── ENTRIES SUPPLIED ──

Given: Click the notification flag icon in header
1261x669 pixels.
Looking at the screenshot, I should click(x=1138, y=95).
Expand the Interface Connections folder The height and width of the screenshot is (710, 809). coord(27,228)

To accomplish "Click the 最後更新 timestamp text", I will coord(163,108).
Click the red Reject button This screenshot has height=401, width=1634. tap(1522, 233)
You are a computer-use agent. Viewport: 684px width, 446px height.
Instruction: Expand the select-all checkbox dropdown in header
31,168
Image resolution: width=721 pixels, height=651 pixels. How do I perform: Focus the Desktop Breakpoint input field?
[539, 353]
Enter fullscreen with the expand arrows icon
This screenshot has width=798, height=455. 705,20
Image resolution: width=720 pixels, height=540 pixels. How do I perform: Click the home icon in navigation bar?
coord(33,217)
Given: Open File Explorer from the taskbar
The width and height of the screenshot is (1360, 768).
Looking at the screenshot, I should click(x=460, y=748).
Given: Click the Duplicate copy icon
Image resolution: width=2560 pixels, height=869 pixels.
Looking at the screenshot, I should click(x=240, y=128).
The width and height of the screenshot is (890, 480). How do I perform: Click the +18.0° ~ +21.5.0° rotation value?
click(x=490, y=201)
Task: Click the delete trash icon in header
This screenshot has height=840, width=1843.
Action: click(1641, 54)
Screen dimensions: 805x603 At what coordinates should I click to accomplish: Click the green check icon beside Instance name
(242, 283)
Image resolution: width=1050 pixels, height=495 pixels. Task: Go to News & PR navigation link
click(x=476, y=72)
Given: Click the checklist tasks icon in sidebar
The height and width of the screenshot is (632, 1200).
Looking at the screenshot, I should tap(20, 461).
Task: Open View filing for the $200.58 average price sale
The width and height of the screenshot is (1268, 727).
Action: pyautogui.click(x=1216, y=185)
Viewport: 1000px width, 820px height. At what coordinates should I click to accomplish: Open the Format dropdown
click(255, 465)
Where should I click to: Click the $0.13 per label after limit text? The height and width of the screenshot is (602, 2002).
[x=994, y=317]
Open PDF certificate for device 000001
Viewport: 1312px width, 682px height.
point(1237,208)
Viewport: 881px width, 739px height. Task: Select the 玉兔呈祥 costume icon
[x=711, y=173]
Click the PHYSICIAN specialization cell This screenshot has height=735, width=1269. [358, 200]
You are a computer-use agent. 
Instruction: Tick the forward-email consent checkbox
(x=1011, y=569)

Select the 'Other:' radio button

───

## INSTRUCTIONS FOR THE TASK
Search the listing for the string "computer". Copy each line where it turns up.

## ANSWER SECTION
You are a computer-use agent. Viewport: 684px width, 446px height.
You are a computer-use agent. 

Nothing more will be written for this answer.